Chapter BPrompts have a jobPage 5 of 8

Prompts have a job

Protect people and information: classify feedback themes

For Prompts have a job, a useful conversation starts when you name the artifact and decision a response must support before choosing prompt wording; this page practises minimal disclosure and stop rules through classify feedback themes.

~13 minProtect people and information — minimal disclosure and stop rules

Before you start

Why this matters

You need help with classify feedback themes. Before opening a chatbot, write the artifact you want, the person who will use it, and the decision that remains yours. Add one fact that would materially change the answer and one private detail that would not. This quick separation prevents convenience from becoming accidental disclosure.

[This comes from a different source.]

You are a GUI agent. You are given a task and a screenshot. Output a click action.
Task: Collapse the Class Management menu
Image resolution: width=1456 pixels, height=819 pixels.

Try to predict the first weak response. What will the system have to guess about format, audience, timing, or success? For this page, focus on minimal disclosure and stop rules. Your prediction gives you something observable to compare after revising the request; without a comparison, extra prompt words may only feel more precise.

1Learn the idea

Read

Before and after

See it

A prompt with a job
RoleTaskContextFormat

Role + task + context + format = clearer output

A vague starting prompt is:

Classify this feedback.

A plausible before output is:

Feedback themes include quality, usability, performance, support, and feature requests.

The text sounds agreeable but cannot yet support a decision. It hides assumptions, supplies no inspection point, and does not show whether the result fits the real situation. Diagnose those defects before adding instructions. Prompt improvement is not decoration; each added phrase should control a known source of variation. This classify feedback themes example is being used here to test minimal disclosure and stop rules.

For this page, use the following concrete revision:

Label each supplied comment with one primary theme and sentiment. Preserve the original text; add “unclear” when evidence is insufficient. Return JSON.

A more useful after output begins:

{"text":"It loads quickly but I cannot find export","theme":"navigation","sentiment":"mixed"}

The after output is easier to inspect because it follows explicit constraints and makes at least one uncertainty visible. Compare it with the before output line by line for classify feedback themes: identify what came from source facts, what the model generated, and which decision still belongs to a person. Before acting, verify the claim with the highest consequence.

Read

Inspect the result

Judge the response against three criteria specific to classify feedback themes: does it honor the requested form, does it rely only on supplied facts, and can the intended person act on it? Add a fourth criterion for minimal disclosure and stop rules. If a criterion matters, state a pass condition before asking for another draft so the model does not move the goalposts for you.

Remember the main limit: polished text is useless when it serves the wrong job. A conversational response predicts suitable language from context; it does not inspect your home, understand institutional rules, call an expert, or accept responsibility. When the missing fact concerns safety, rights, health, money, assessment rules, or a relationship, turn the output into questions for an appropriate source. This classify feedback themes example is being used here to test minimal disclosure and stop rules.

Read

Make one controlled revision

Suppose the first response invents one detail about classify feedback themes. Quote the unsupported phrase and ask: “Keep the current format, remove that phrase, mark the missing fact as a question, and change nothing else.” This controlled follow-up tests minimal disclosure and stop rules while preserving material that already meets the quality bar.

Then ask the model to identify which statements came from your context and which it generated. Treat that labelling as an aid, not proof. Verify the highest-consequence statement using artifact fit and decision ownership. For the course case, write the source beside the checked statement and name who gives final approval. This creates a small audit trail that survives after the chat scrolls away. This classify feedback themes example is being used here to test minimal disclosure and stop rules.

Read

Privacy and stopping

Minimise context before maximising it. Replace names with roles, remove addresses and account identifiers, summarise sensitive messages, and avoid uploading material you are not entitled to share. If the task can be completed with a blank template or offline checklist, that may be the better method. Relevance, not volume, is the standard. This classify feedback themes example is being used here to test minimal disclosure and stop rules.

Set a stop rule for this classify feedback themes exercise: stop after two targeted revisions if the response still invents constraints, ignores the format, or requires facts the tool cannot verify. At that point, complete the artifact yourself or consult a person. Knowing when conversation is no longer useful is part of proficient AI use.

Checking tutor…

Continue learning · glossary & guides
  1. What job does the classify feedback themes response perform, and what decision does it not own?
  2. Which sentence in the improved prompt controls minimal disclosure and stop rules?
  3. What unsupported assumption remains in the after output?
  4. How would the limit that polished text is useless when it serves the wrong job change your verification step?
  5. Write one targeted follow-up that preserves good material while correcting a single defect.

Mastery on classify feedback themes means you can explain why each prompt detail is present, inspect the response against minimal disclosure and stop rules, and stop when the tool lacks evidence or authority. Fluency is never a substitute for that judgment.